= EXERCISE =
Return only those lines of the listing that hold the word "Locate".

───

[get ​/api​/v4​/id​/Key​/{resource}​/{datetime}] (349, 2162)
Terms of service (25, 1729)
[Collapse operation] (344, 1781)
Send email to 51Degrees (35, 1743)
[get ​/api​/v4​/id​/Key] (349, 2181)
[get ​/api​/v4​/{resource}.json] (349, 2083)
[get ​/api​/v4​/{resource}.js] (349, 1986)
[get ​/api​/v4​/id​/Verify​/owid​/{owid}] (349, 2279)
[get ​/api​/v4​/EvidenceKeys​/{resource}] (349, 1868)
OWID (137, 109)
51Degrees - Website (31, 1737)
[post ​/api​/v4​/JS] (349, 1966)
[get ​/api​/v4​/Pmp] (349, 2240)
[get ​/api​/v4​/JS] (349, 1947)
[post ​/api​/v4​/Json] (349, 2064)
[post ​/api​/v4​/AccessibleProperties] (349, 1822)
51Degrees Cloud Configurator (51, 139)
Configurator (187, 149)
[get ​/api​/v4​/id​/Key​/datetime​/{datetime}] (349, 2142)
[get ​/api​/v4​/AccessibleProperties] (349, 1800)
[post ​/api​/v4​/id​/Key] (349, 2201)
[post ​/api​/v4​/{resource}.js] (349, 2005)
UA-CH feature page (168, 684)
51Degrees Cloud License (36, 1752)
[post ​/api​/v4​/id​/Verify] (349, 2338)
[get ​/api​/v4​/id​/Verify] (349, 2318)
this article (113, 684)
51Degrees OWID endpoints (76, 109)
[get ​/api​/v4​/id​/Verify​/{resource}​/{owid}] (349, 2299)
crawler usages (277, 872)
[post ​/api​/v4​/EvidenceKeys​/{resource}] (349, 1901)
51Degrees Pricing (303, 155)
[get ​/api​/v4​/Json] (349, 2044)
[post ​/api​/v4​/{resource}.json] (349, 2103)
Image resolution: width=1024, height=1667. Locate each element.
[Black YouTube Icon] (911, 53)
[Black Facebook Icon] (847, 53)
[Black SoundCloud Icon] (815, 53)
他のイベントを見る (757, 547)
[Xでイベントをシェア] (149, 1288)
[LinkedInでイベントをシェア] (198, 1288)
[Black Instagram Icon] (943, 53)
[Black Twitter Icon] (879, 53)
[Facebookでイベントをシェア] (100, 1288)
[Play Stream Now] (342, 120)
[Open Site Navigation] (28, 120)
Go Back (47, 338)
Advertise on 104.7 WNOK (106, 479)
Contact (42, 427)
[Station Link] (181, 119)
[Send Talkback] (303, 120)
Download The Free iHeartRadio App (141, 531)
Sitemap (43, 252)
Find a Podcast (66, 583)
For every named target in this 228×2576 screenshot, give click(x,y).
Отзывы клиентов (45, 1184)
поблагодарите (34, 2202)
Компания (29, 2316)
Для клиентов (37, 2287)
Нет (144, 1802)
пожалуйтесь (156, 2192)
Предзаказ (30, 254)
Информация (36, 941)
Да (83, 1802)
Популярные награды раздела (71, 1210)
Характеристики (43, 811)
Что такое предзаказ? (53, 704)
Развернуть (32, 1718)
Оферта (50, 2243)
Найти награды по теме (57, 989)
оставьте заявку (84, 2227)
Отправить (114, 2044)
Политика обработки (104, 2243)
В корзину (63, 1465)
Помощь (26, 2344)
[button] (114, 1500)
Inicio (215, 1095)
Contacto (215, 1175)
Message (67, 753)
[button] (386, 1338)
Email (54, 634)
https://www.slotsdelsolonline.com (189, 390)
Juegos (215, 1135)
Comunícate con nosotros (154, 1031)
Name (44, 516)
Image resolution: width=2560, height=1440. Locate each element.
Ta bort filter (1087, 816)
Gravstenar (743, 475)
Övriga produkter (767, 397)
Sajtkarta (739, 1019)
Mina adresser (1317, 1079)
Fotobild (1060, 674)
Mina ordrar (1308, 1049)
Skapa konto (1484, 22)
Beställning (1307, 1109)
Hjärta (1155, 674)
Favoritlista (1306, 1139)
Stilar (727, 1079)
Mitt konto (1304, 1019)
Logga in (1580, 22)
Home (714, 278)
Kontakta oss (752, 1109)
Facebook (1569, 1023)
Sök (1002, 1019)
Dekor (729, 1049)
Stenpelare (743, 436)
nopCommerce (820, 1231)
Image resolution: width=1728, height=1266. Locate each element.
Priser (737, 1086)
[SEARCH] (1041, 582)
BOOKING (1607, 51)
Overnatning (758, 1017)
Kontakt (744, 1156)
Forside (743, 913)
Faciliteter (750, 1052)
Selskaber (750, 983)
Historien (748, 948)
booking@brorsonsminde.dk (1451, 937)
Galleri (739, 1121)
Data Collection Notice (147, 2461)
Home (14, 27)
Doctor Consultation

───

= SOLVED PROBLEM =
Image resolution: width=1024, height=1667. Locate each element.
Image resolution: width=2560, height=1440. Locate each element.
Image resolution: width=1728, height=1266. Locate each element.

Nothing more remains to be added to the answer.